TASK TO COMPLETE:
Can you reproduce every row below, character for character, without changing anything?

INPUT FOR THIS TASK:
##############################

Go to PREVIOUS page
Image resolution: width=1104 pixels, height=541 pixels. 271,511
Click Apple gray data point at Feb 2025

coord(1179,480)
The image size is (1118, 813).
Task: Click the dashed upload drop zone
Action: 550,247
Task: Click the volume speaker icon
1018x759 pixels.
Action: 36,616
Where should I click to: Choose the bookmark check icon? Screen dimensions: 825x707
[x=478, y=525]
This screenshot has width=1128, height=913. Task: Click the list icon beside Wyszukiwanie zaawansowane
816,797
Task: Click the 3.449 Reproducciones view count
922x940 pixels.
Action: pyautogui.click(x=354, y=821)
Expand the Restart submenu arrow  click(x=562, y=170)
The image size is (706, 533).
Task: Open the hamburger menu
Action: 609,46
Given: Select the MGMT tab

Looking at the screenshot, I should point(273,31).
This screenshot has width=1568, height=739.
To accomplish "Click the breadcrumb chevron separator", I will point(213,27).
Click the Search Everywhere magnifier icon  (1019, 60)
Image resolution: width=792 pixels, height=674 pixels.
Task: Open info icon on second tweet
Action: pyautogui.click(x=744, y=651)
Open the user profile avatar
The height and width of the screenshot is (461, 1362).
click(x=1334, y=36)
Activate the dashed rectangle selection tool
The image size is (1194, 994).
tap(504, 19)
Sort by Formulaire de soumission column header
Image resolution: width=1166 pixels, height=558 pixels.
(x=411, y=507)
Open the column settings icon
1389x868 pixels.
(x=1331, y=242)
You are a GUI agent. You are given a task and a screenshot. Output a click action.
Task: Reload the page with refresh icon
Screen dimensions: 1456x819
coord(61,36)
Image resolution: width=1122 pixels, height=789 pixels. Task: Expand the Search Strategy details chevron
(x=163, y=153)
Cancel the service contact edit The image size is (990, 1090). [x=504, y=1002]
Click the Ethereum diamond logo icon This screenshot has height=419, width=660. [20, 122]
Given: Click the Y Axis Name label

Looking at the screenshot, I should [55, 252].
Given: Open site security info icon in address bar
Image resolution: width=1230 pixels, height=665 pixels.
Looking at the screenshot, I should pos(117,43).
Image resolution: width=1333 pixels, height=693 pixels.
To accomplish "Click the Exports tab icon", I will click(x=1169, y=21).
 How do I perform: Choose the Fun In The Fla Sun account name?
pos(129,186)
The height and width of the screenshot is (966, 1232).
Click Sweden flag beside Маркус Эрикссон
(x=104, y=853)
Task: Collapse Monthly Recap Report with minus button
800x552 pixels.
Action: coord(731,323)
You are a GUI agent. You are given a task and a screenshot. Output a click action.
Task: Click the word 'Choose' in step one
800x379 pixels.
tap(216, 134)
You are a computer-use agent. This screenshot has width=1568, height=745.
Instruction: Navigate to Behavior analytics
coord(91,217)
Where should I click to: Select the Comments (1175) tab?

##############################

ANSWER TO THE PROBLEM:
Go to PREVIOUS page
Image resolution: width=1104 pixels, height=541 pixels. 271,511
Click Apple gray data point at Feb 2025

coord(1179,480)
The image size is (1118, 813).
Task: Click the dashed upload drop zone
Action: 550,247
Task: Click the volume speaker icon
1018x759 pixels.
Action: 36,616
Where should I click to: Choose the bookmark check icon? Screen dimensions: 825x707
[x=478, y=525]
This screenshot has width=1128, height=913. Task: Click the list icon beside Wyszukiwanie zaawansowane
816,797
Task: Click the 3.449 Reproducciones view count
922x940 pixels.
Action: pyautogui.click(x=354, y=821)
Expand the Restart submenu arrow  click(x=562, y=170)
The image size is (706, 533).
Task: Open the hamburger menu
Action: 609,46
Given: Select the MGMT tab

Looking at the screenshot, I should point(273,31).
This screenshot has width=1568, height=739.
To accomplish "Click the breadcrumb chevron separator", I will point(213,27).
Click the Search Everywhere magnifier icon  (1019, 60)
Image resolution: width=792 pixels, height=674 pixels.
Task: Open info icon on second tweet
Action: pyautogui.click(x=744, y=651)
Open the user profile avatar
The height and width of the screenshot is (461, 1362).
click(x=1334, y=36)
Activate the dashed rectangle selection tool
The image size is (1194, 994).
tap(504, 19)
Sort by Formulaire de soumission column header
Image resolution: width=1166 pixels, height=558 pixels.
(x=411, y=507)
Open the column settings icon
1389x868 pixels.
(x=1331, y=242)
You are a GUI agent. You are given a task and a screenshot. Output a click action.
Task: Reload the page with refresh icon
Screen dimensions: 1456x819
coord(61,36)
Image resolution: width=1122 pixels, height=789 pixels. Task: Expand the Search Strategy details chevron
(x=163, y=153)
Cancel the service contact edit The image size is (990, 1090). [x=504, y=1002]
Click the Ethereum diamond logo icon This screenshot has height=419, width=660. [20, 122]
Given: Click the Y Axis Name label

Looking at the screenshot, I should [55, 252].
Given: Open site security info icon in address bar
Image resolution: width=1230 pixels, height=665 pixels.
Looking at the screenshot, I should pos(117,43).
Image resolution: width=1333 pixels, height=693 pixels.
To accomplish "Click the Exports tab icon", I will click(x=1169, y=21).
 How do I perform: Choose the Fun In The Fla Sun account name?
pos(129,186)
The height and width of the screenshot is (966, 1232).
Click Sweden flag beside Маркус Эрикссон
(x=104, y=853)
Task: Collapse Monthly Recap Report with minus button
800x552 pixels.
Action: coord(731,323)
You are a GUI agent. You are given a task and a screenshot. Output a click action.
Task: Click the word 'Choose' in step one
800x379 pixels.
tap(216, 134)
You are a computer-use agent. This screenshot has width=1568, height=745.
Instruction: Navigate to Behavior analytics
coord(91,217)
Where should I click to: Select the Comments (1175) tab?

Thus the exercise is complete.